This discussion has been locked.
You can no longer post new replies to this discussion. If you have a question you can start a new discussion

How best to maximize cache-write utilization for gpu-compute?

What are some best practices for preventing data from being written out to RAM when structuring a compute job on the GPU that requires a small amount of data? For example, if I wanted to do 10M read/write operations on a contiguous 1024B array and finally output, say, 1024B, would this be automatically cached or are there things that should be done to make caching more likely?

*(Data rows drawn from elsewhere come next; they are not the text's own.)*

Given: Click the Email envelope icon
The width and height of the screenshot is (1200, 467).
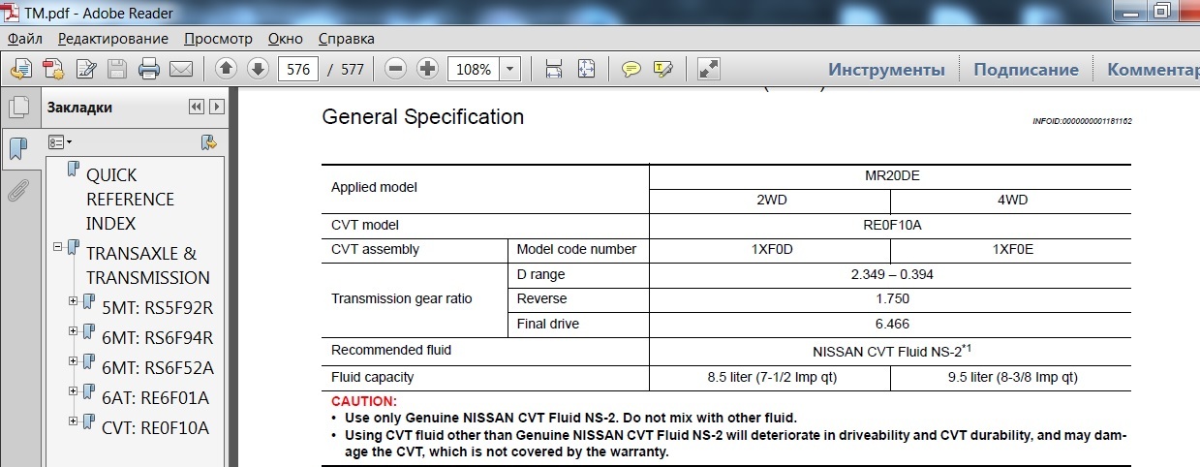Looking at the screenshot, I should 181,69.
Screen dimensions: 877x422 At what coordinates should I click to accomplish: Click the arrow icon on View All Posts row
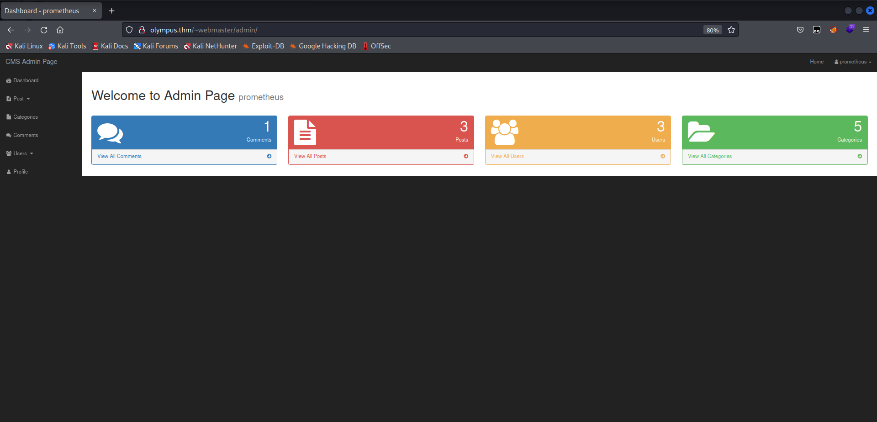tap(466, 156)
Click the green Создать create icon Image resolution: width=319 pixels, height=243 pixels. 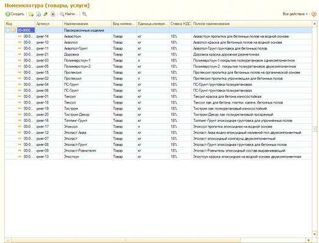(x=8, y=14)
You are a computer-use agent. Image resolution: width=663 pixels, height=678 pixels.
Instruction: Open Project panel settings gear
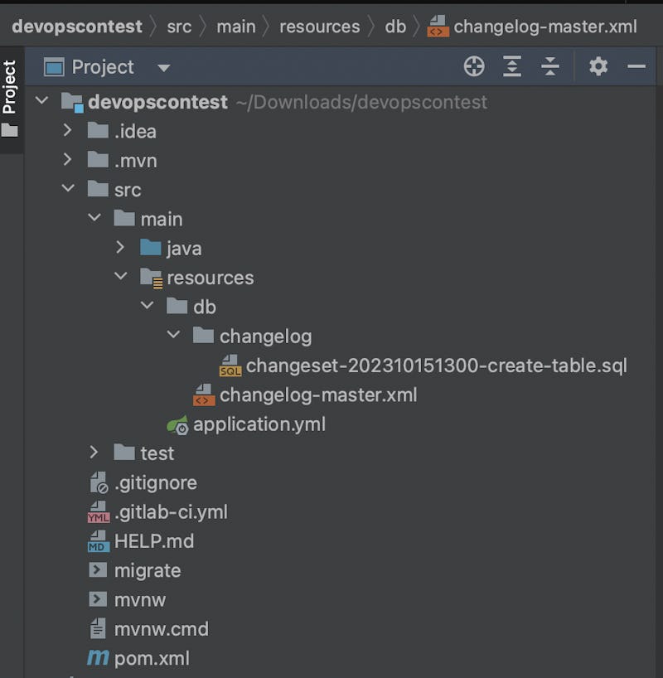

  • All data read by a shader core will get cached automatically. Some of the basics for Mali:

    • As always try to minimize data sizes; 16-bit types are faster than 32-bit types to process, and use half the storage in RAM and registers, so a huge boost if you can design your algorithm to exploit this.
    • Mali doesn't have any dedicated local memory region; we just use system RAM backed by normal cache policies. From a performance point of view local memory is therefore identical to global memory, so don't waste cycles copying data from global to local - it won't help and just adds more cache pressure.
    • The usual caching 101 principles of spatial and temporal locality apply - try to keep accesses to the same cache lines close together in time to minimize cache pressure and chances of having to re-fetch the same data from memory. This can be controlled by algorithm design, and by the shape of your kernel work groups.
    • Design your data accesses to use vector load/store operations, they make much more cache friendly accesses. In 2D datasets, such as matrices in SGEMM, this may mean you need to tranpose one or more of the input data sets to allow this (the alternative to not transposing is scalar loads from each row, loading and using one entry from each cache line, and in sufficiently large input datasets probably thrashing the MMU TLB as well as the cache).
    • The L1 texture cache is a different resource to the L1 LS cache; use texturing operations rather than array accesses for constant read-only texture resources. (This can have some other performance side-effects, so worth testing both options to see which one works best for your particuar algorithm).
    • Try to avoid writeable data, including atomics, which is heavily accessed by multiple work groups which span shader cores. You lose internal bandwidth within the shader core handlin the parallel writes to the same cache line from multiple shader cores. If you need to have some form of "global but local to a single core" data structure to minimize this we have some published extensions for OpenCL which can provide the core_id to the kernel code to allow dynamic array indexing: https://www.khronos.org/registry/cl/extensions/arm/cl_arm_get_core_id.txt
    • When writing output data try to write entire 64-byte cache lines from a workgroup without gaps or holes; partial writes are more expensive than full writes. Partial = either shorter than 64-bytes (bad for AXI utilization) or with unwritten regions which must be masked out to avoid corrupting the unwritten parts (bad for DDR utilization in LPDDR4 onwards).
    • Use the offline Mali shader compiler to review your shaders to see if they are spilling to stack; stack spills are a very quick way to burn bandwidth which isn't obviously visible just looking at the shader source code.

    HTH,
    Pete

  • Thanks, Pete!

    This was amazingly helpful, and extremely informative! Stack spilling is something that I hadn't considered but I can appreciate how expensive such operations would be, making a very good case for using a profiler. I also appreciated (but hadn't considered) the recommendation of using 16b types for a more efficient use of the register file!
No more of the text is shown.